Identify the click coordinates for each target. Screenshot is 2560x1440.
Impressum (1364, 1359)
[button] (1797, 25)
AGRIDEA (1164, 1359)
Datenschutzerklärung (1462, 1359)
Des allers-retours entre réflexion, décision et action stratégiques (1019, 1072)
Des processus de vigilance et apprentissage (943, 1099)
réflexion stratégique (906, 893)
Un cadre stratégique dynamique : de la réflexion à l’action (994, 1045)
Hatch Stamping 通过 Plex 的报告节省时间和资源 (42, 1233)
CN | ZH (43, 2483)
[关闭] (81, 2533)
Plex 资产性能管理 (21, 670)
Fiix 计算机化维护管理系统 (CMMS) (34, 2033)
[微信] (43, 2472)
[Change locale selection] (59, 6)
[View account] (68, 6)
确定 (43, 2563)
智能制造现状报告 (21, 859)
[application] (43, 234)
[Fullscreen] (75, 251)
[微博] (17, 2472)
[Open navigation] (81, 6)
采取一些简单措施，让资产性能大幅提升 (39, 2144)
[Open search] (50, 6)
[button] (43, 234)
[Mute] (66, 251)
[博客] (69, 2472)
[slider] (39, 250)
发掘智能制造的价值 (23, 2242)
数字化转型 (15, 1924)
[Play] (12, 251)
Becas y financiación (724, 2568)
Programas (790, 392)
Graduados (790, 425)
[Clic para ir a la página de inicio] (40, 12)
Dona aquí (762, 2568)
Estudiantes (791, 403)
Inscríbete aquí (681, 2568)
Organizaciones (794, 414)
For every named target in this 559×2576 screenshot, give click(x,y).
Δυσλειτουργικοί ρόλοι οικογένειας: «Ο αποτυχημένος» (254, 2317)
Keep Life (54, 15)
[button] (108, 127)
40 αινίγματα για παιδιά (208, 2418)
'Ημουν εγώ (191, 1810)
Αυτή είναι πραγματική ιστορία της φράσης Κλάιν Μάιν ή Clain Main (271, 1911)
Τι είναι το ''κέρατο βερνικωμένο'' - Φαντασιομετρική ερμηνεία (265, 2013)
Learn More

==========

[What you need to do] What belongs in the answer is each line of the listing that contains the word "action".

[Response for this exercise]
Des allers-retours entre réflexion, décision et action stratégiques (1019, 1072)
Un cadre stratégique dynamique : de la réflexion à l’action (994, 1045)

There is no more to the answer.